──2020年から取り組まれている「トレイマットデザインコンテスト」について教えてください。
あるテーマに沿って大学で講義を行い、それをマクドナルドに来店するお客様にも理解していただけるよう、店で使うトレイにしいているトレイマットを大学生にデザインしてもらうという取り組みです。今まで、生物多様性、食の循環、気候変動への取り組みについてのテーマを取り上げてきました。2020年にスタートし、地方自治体、大学、マクドナルドでコラボレーションして、今年は横浜市と京都市の2カ所で展開しています。
──コンテスト開始のきっかけは。
日本マクドナルドは食を提供する企業としていつまでもおいしいお食事を提供したいと願い、可能な限りサステナブルな食材、資材を調達しています。
SDGsの推進には「学んで、知って、伝える」という流れが理想的です。そこで学生を巻き込んで、SDGsにちなんだテーマで「学んで、知って、伝える」という流れを1つのプロジェクトとして体現できないかと考えました。さらに趣旨に賛同いただける自治体ともつながり、産官学連携で社会全体を巻き込んでいこう、と発展していきました。
──学生をパートナーとして選んだのはなぜですか。
学生はこれからの日本を背負っていく世代ですし、SNSの普及によって発信力も持っています。彼らは「学んで、知って、伝える」という流れを一番体現してくれます。学生からも夏期休暇などになると、SDGsに関する問い合わせが増えるのです。SDGsについて積極的に学びたがっている学生に対して、場を提供したいという思いもありました。

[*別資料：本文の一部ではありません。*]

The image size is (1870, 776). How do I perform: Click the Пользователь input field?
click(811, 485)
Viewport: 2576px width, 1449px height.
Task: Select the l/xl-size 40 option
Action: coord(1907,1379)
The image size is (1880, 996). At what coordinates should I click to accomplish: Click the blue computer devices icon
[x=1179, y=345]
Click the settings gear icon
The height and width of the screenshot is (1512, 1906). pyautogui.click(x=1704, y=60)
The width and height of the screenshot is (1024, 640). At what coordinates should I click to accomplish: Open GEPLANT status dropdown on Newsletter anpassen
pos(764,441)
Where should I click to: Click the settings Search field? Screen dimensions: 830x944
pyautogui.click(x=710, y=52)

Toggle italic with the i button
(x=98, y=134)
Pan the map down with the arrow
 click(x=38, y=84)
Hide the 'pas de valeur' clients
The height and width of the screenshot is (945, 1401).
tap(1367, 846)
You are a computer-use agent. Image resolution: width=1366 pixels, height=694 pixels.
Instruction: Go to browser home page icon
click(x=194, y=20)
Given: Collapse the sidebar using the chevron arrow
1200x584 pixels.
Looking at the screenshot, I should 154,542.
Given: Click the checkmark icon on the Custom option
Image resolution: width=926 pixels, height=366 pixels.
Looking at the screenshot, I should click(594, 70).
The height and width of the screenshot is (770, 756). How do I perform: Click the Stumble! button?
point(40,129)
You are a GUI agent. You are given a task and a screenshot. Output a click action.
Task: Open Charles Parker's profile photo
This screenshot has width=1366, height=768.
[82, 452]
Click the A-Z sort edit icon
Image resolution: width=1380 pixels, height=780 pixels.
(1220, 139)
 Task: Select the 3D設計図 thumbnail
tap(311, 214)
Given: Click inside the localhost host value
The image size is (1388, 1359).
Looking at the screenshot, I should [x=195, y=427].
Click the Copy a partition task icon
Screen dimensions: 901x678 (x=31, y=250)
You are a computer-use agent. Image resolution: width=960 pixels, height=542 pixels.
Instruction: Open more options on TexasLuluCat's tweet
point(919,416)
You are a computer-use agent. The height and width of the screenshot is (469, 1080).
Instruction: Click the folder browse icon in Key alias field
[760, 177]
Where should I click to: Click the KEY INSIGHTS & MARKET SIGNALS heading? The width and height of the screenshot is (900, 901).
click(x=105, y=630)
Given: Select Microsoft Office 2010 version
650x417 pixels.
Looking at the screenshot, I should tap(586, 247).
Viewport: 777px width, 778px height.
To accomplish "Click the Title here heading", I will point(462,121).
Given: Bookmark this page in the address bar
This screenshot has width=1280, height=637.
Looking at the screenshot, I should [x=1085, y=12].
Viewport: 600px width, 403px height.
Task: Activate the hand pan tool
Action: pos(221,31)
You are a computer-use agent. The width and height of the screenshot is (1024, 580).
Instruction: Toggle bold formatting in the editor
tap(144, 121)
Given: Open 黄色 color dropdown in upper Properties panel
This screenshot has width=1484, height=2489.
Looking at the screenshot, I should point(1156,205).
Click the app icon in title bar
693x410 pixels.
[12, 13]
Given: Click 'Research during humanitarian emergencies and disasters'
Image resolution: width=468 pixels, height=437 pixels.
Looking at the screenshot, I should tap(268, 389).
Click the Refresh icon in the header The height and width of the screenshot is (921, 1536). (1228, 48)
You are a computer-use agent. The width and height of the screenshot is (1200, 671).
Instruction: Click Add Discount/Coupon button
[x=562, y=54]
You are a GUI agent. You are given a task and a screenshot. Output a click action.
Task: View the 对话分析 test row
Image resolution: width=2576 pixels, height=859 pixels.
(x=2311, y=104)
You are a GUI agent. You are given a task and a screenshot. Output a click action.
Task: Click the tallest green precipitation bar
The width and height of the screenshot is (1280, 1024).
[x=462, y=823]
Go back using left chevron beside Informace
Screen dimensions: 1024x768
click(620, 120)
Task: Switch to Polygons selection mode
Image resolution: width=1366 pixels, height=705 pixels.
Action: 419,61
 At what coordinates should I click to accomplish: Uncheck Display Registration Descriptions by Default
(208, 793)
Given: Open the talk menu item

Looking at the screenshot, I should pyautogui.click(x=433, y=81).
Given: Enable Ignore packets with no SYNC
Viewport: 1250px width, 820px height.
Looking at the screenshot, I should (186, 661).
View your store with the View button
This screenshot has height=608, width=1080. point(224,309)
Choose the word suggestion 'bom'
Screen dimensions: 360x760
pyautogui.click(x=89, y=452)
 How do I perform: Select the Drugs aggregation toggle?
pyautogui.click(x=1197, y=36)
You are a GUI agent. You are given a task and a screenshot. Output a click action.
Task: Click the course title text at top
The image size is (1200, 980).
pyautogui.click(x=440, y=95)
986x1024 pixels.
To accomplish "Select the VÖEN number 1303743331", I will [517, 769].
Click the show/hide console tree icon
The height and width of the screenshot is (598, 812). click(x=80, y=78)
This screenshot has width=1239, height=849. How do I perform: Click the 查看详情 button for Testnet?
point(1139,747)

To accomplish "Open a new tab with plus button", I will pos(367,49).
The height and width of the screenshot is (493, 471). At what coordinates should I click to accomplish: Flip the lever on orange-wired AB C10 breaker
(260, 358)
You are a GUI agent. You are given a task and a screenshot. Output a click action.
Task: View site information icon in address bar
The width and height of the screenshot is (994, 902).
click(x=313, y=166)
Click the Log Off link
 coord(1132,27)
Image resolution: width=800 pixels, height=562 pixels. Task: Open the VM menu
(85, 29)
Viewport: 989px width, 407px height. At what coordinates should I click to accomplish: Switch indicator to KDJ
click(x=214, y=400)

──自治体を巻き込むというのは、どういう意図ですか。
デザインコンテストは「きれいなデザインを描いて終わり」というわけではありません。SDGsにおいては、その重要性について学び、伝えて、伝えた先の人々に実際の行動を起こしてもらうことが重要なポイントです。その行動を起こすのは、一般市民の人々です。自治体も巻き込むことで、市民の行動変容にまで影響を出せると思いました。
──トレイマットに注目されたのは、なぜですか。
トレイマットは店内で食事をされる全員に配られ、多くの方の目に触れます。学生にとっても自分がデザインしたものが皆様の目に触れる場所で使われるのは、モチベーションに繋がると考えました。
──実現にはどういったハードルがありましたか。
日本マクドナルドのクリエイティブには非常に厳しいガイドラインがあるため、普通の学生が絵を描いてもなかなかOKは出ません。デザインを日本マクドナルドが求めるレベルにまで上げる、それを学生に学んでもらうのも大切なポイントでした。自治体に関しても、「学んで、伝えて、行動する」までつなげていただける発信力のある自治体さんと組みたいと考えています。三者がWin-Winでやらないと意味がないのです。
──日本マクドナルド側から「こういうレギュレーションで」「こういう発想で」と学生に説明するのですか。
そうですね。大学の授業のコマを使い、プロジェクトの冒頭でテーマに沿った日本マクドナルドの取り組みを伝え、広告代理店からデザインの進め方や作成する上でのTipsを授業形式で学生に講義しました。地方自治体と、サステナブルラベルの認証団体にも授業をしてもらいます。